● **Activity**
The lines below starting at the line containing "Instruction: Click the first" and ending at the line containing "Viewport: 551px width, 444px height." are to be repeated exactly, with both ends kept and nothing else added.

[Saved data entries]

· · ·

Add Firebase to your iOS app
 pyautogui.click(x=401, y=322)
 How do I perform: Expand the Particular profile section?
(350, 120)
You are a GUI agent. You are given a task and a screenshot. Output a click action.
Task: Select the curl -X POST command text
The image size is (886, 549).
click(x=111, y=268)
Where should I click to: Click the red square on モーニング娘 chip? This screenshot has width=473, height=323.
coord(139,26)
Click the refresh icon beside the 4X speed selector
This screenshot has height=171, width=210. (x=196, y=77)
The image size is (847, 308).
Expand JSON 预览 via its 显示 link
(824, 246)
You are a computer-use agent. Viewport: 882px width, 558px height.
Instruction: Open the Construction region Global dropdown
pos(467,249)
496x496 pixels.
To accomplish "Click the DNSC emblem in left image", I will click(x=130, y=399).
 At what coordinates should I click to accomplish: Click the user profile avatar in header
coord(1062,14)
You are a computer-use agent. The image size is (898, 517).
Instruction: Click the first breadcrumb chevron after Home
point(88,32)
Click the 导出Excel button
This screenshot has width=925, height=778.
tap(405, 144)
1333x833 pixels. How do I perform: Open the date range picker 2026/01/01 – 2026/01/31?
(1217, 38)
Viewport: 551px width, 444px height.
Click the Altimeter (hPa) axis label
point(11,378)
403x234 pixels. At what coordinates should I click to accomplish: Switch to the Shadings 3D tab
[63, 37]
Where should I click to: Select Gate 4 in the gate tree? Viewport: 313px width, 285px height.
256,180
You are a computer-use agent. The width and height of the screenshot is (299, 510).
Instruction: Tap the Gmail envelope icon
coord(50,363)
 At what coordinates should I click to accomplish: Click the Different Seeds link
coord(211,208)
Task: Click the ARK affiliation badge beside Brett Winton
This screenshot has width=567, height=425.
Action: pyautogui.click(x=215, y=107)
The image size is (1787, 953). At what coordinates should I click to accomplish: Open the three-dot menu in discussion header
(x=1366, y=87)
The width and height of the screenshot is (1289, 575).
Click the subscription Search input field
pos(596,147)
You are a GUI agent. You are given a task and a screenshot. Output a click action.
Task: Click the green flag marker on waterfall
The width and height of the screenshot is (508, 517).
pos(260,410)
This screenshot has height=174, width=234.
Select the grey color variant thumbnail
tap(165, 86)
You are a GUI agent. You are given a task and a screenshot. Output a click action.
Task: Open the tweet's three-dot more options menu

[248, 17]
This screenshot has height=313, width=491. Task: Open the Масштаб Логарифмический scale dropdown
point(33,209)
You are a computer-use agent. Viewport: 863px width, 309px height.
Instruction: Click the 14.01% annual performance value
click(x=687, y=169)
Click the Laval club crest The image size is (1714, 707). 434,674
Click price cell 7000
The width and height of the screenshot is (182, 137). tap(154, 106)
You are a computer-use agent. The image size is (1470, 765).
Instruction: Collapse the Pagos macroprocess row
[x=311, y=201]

· · ·

● **Written response**
Instruction: Click the first breadcrumb chevron after Home
point(88,32)
Click the 导出Excel button
This screenshot has width=925, height=778.
tap(405, 144)
1333x833 pixels. How do I perform: Open the date range picker 2026/01/01 – 2026/01/31?
(1217, 38)
Viewport: 551px width, 444px height.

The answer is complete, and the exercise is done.